UV-B is a medium-wave ultraviolet ray with erythema effect to promote mineral metabolism and vitamin D formation in the body. The wavelength is 280 nm - 315 nm, but long-term exposure is not recommended, as erythema peeling will cause tanning of the skin.
UV-C is a short-wave ultraviolet ray that has a bactericidal effect. The wavelength is 200 nm – 280 nm. The UV-C wavelength is very harmful to the human body. Short-term exposure can burn the skin. If it is exposed for a long time, it will cause skin cancer.
Ultraviolet rays are often used in our lives. UV-C radiation is often used in hospital germicidal lamps. UV-B radiation is often used in health care physiotherapy lamps. UV-A radiation is often used in curing lamps in the curing industry.

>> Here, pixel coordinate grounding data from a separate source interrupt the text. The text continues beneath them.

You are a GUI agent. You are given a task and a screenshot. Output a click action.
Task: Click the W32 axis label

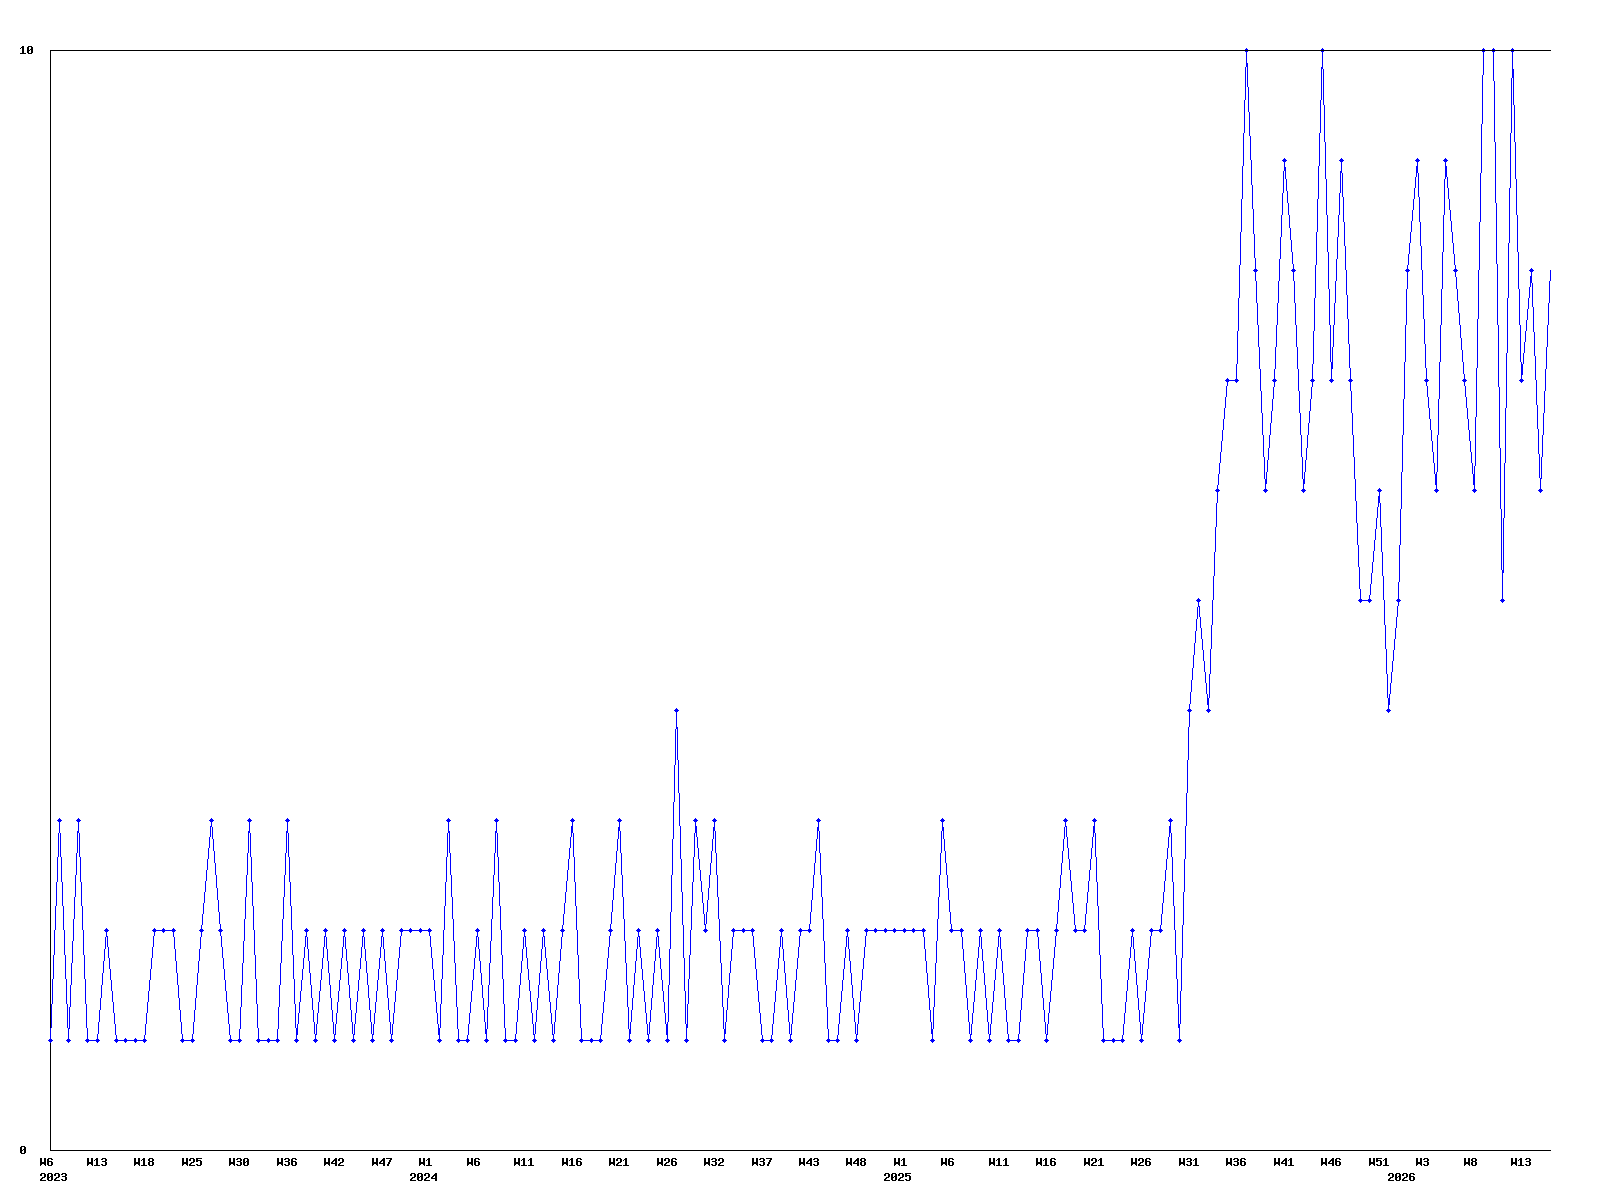tap(714, 1162)
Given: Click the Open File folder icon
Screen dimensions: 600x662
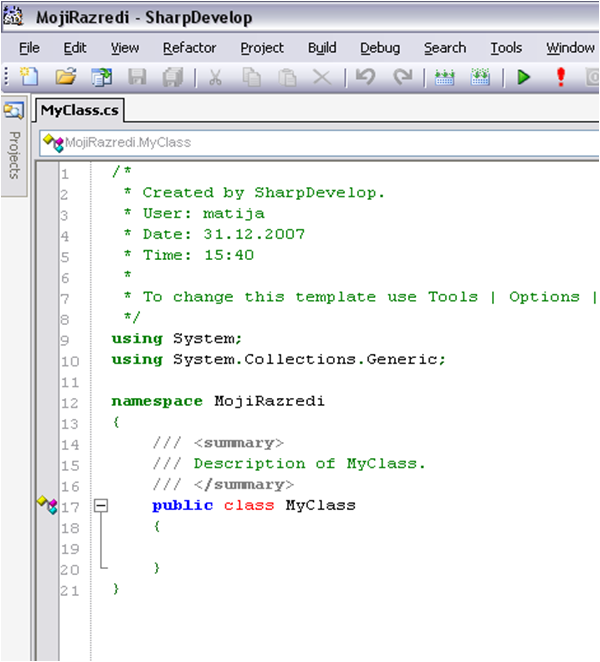Looking at the screenshot, I should tap(66, 77).
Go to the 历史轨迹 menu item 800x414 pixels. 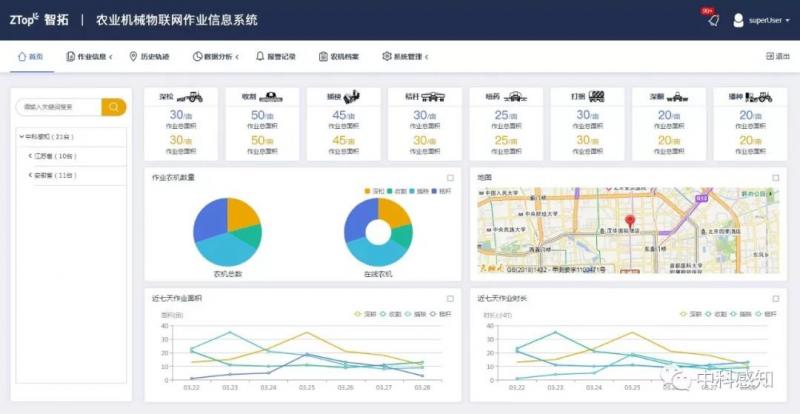[150, 57]
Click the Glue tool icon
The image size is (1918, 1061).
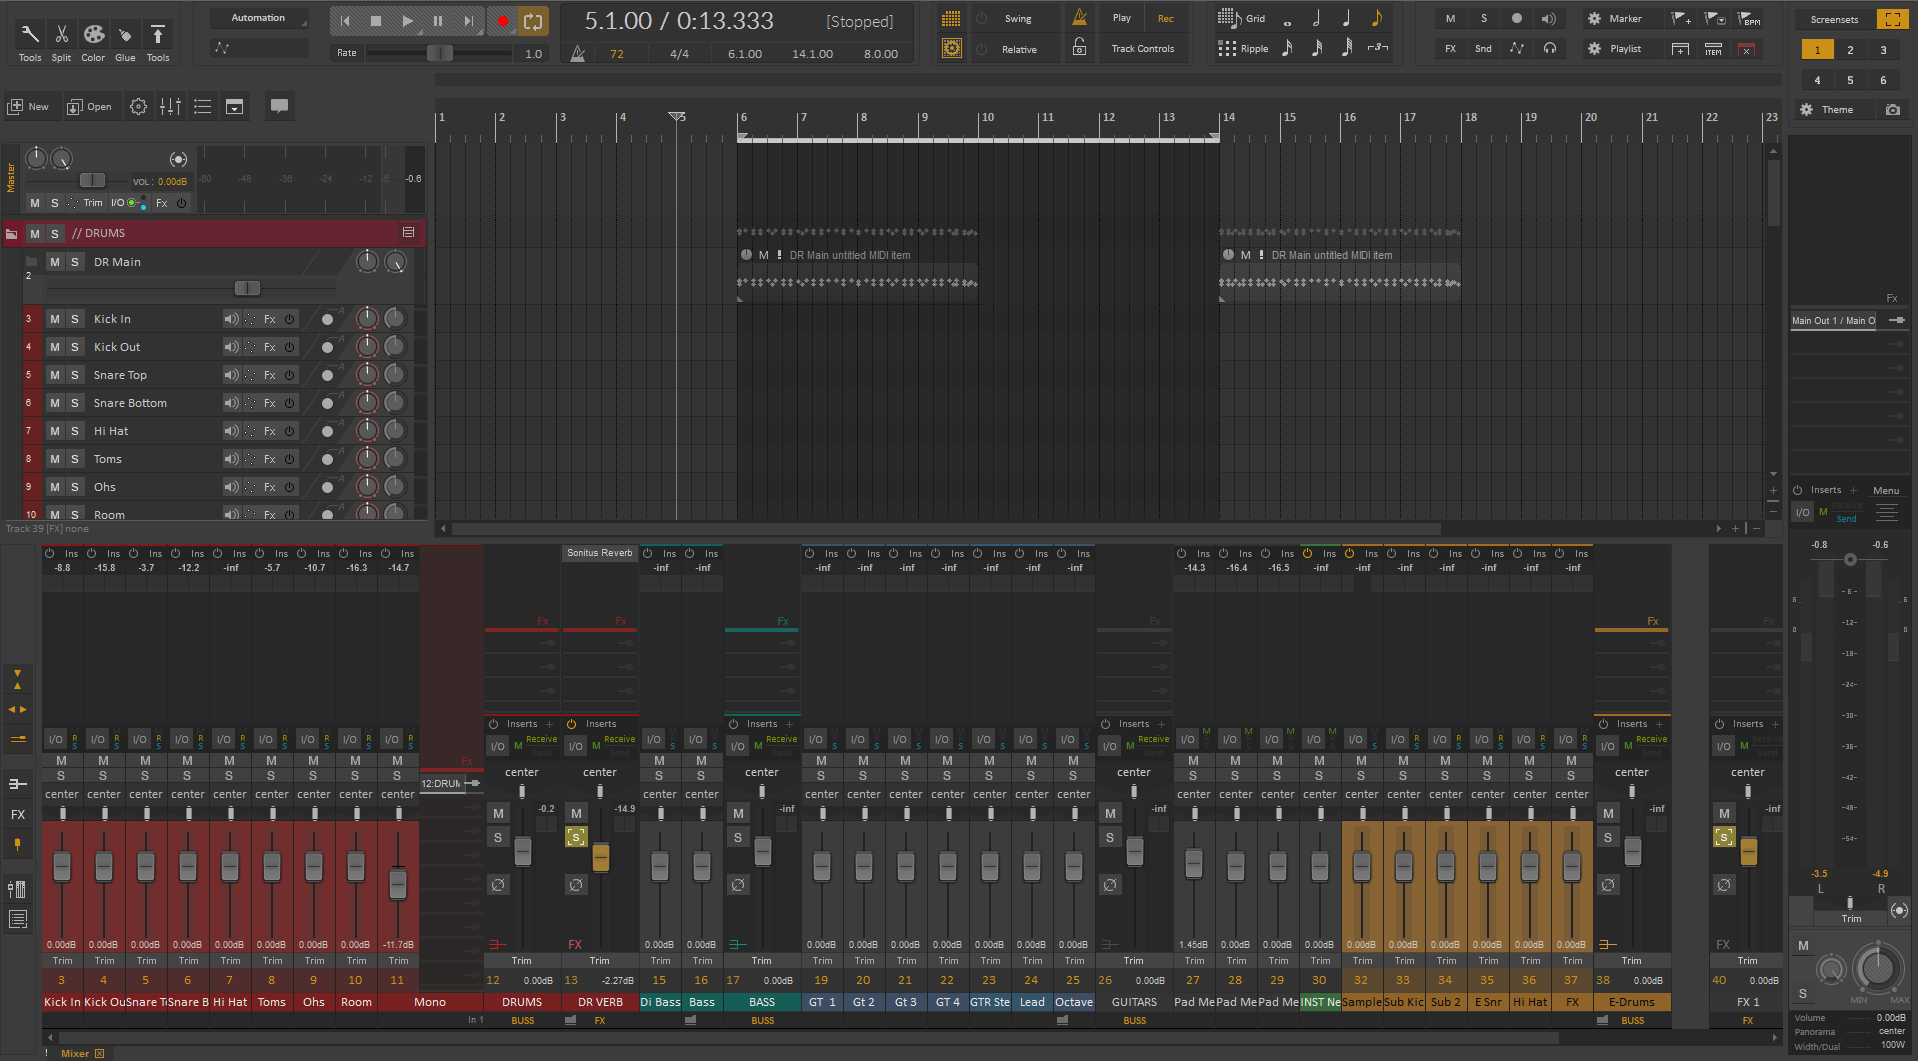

Generally, the intensity and energy of ultraviolet light are detected. It is recommended to use an ultraviolet radiation meter (UV meter) with a suitable probe.

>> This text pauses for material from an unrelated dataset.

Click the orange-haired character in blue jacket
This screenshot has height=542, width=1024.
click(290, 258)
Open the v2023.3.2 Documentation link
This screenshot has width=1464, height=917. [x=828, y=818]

How to measure UV Lamp Output Radiation
The irradiance of UV lamps can be measured with specially designed optical measurement probes. The measurement probe is usually connected via cable to the measuring device. The inverse square law dictates the UV radiation (same as visible light). In principle, the signal reduces as the distance from the source increases. In practice, the further from the UV source, the smaller the signal level obtained. Therefore, a certain distance from the lamp needs to be determined to perform a measurement (most laboratory measurements are currently done with a 1 meter distance between UV lamp and detector). Additionally, we cannot forget the cosine law from physics which states the radiance power falling on a surface is a function of the cosine angle; consequently, the measurement intensity is highest when radiation is perpendicular to the sensor. Finally, depending on the UV wavelength being measured in a UV system proper performance verification is needed. This illustrates why the calibration of the measuring devices gets more challenging, since in another way,killing viruses with UV radiation is possible only when a specific radiation is penetrating the molecules, a small shift of the wavelength can impact the effectiveness of the UV measurement process.
Last but not least – the safety consideration!
UV radiation is harmful for all living organisms. It kills viruses, bacteria and other biomaterials and so it can damage our skin and eyes. Please remember that UV lamps cannot be used for bare skin disinfection!!!
Also when working with UV sources, special care must be taken to provide skin and eye safety by safety glasses and clothes.